- [What this task involves] Drop the pictures from the entries below, then reproduce the rest exactly.

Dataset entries
──────
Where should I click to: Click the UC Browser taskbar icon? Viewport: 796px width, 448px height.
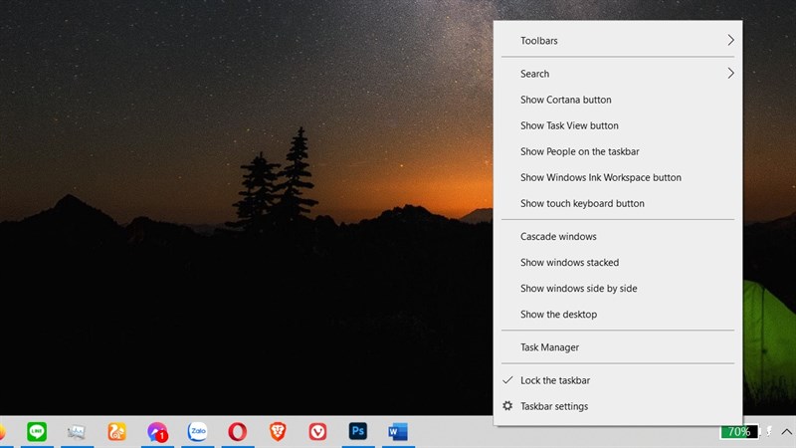pos(117,431)
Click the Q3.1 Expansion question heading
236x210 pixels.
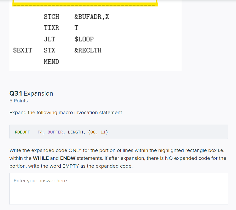(x=31, y=93)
──────
- [Answer for the task]
Where should I click to: Click the UC Browser taskbar icon? Viewport: 796px width, 448px height.
pos(117,431)
Click the Q3.1 Expansion question heading
236x210 pixels.
(x=31, y=93)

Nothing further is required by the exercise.